[Data supplied]
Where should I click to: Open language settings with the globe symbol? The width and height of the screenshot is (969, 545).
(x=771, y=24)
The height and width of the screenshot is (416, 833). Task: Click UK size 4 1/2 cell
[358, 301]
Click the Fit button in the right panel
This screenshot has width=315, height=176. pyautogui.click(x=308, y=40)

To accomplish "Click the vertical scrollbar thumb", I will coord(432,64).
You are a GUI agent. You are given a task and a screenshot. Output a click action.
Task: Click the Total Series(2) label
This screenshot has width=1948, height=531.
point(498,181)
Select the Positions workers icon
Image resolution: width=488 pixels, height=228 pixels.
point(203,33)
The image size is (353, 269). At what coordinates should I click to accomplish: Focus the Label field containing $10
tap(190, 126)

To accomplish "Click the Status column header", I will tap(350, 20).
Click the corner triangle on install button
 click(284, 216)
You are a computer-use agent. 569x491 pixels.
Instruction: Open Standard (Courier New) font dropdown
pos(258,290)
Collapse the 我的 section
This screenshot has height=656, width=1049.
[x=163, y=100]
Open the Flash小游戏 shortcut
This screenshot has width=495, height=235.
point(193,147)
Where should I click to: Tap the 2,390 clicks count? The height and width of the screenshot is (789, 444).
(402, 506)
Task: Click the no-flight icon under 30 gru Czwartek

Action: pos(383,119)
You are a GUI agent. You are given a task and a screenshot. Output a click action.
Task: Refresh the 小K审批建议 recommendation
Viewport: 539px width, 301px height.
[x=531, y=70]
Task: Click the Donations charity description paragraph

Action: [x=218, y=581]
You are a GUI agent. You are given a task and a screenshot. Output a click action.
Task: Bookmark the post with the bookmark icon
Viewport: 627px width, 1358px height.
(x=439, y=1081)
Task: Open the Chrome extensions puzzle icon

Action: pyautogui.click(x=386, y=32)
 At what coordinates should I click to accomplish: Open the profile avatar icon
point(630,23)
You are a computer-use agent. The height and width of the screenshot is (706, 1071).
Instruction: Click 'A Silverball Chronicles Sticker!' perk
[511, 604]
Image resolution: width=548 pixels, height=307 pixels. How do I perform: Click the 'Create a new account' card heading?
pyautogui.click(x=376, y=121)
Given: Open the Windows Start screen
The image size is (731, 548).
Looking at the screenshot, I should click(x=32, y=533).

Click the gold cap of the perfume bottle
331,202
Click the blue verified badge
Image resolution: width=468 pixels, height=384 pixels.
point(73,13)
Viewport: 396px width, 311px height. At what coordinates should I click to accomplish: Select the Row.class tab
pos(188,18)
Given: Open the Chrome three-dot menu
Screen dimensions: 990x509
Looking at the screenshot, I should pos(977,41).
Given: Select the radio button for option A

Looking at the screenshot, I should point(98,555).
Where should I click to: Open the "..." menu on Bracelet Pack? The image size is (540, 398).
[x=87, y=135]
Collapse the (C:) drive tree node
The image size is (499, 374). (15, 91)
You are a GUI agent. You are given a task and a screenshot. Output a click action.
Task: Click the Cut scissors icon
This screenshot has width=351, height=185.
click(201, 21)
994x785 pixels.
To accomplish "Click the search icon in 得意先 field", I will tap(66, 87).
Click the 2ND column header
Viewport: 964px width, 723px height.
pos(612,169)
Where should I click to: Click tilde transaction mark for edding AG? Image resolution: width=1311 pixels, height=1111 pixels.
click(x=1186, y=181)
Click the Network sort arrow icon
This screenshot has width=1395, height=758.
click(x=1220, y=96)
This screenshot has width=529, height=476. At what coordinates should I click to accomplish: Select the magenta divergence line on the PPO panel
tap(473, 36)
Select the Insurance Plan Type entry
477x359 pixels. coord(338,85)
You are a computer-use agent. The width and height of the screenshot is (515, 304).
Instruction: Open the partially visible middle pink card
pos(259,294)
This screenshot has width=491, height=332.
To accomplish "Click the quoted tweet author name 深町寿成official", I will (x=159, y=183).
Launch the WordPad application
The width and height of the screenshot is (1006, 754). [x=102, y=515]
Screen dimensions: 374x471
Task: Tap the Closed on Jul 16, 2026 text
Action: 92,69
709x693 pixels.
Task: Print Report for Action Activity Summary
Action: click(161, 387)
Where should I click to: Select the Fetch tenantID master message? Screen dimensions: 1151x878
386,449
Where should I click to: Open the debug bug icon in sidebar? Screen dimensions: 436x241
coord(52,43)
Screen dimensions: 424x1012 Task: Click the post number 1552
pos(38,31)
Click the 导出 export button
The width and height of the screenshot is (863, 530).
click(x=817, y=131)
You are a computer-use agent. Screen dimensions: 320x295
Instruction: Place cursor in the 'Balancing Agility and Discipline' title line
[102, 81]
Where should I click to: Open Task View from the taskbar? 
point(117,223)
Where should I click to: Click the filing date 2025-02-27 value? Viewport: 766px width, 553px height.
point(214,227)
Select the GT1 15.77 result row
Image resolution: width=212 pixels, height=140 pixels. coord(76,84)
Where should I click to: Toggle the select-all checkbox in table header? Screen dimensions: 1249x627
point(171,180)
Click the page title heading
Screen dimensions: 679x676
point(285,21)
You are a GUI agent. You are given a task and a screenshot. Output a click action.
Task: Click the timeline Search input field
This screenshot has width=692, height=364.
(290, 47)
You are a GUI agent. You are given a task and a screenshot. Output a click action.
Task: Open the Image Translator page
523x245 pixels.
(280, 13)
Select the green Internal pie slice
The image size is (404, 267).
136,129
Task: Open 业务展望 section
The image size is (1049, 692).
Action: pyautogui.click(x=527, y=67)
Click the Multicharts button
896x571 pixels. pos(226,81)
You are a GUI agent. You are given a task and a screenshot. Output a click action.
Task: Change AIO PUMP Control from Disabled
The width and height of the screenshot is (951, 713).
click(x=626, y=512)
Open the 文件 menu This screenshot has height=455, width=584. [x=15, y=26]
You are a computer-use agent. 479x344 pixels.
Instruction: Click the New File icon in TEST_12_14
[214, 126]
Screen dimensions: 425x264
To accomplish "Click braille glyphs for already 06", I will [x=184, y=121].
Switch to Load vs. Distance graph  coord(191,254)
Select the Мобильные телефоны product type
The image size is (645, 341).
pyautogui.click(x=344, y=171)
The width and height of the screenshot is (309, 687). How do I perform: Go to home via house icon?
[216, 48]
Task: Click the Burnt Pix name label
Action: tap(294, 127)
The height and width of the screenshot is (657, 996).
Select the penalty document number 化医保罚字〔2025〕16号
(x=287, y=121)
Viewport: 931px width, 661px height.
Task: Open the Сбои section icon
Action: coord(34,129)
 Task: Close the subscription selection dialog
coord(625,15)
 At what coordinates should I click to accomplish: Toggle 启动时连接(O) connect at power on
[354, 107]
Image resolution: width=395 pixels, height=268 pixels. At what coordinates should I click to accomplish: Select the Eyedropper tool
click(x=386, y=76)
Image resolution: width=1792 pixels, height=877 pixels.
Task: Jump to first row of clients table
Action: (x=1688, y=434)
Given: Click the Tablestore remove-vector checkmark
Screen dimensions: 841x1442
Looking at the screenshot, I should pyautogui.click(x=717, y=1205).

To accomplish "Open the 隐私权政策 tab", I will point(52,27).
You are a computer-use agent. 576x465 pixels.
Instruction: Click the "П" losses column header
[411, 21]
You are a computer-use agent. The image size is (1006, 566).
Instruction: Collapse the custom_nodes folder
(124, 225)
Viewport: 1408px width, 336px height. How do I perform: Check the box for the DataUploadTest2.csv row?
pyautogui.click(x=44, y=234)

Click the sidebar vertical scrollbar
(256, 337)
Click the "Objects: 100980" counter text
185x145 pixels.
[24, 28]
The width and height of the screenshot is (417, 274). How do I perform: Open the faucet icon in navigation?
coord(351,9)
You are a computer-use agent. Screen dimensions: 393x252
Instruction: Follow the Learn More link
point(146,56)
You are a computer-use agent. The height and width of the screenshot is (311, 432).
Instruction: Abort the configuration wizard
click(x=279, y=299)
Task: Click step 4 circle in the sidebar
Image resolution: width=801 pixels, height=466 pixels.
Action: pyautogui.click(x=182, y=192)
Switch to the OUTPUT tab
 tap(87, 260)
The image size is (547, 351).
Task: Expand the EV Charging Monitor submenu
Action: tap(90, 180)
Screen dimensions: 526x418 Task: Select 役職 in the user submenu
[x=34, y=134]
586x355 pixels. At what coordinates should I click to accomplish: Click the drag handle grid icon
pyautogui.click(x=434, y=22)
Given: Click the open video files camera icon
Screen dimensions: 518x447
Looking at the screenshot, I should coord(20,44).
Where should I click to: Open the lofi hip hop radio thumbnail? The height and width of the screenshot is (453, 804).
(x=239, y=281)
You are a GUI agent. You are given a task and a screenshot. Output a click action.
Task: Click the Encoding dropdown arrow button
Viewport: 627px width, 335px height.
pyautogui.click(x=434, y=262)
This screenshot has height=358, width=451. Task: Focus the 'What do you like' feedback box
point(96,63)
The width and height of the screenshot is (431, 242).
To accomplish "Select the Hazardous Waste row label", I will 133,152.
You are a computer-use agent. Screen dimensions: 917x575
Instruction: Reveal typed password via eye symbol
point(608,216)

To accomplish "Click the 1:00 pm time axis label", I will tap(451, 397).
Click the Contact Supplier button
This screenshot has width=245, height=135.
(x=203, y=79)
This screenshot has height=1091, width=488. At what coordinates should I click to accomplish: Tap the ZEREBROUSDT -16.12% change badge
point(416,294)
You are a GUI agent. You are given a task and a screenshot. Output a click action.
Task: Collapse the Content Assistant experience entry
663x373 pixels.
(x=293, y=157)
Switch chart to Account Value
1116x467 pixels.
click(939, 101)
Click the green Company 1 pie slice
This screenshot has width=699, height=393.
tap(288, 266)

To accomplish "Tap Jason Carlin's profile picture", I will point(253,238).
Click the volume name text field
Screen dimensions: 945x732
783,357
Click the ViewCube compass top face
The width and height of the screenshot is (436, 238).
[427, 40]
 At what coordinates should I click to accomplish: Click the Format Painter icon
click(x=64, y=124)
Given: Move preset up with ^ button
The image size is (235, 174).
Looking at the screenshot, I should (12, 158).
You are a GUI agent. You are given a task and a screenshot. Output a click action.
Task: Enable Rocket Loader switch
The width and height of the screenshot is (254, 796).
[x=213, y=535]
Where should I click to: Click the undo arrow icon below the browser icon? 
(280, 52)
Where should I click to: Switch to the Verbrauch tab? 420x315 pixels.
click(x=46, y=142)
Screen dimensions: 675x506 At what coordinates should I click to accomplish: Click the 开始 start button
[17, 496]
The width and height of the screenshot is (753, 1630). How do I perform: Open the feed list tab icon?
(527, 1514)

[Task brief] Find the word "slice" in the entries above, then copy each line that holds it.

[Result of this task]
Select the green Internal pie slice
Click the green Company 1 pie slice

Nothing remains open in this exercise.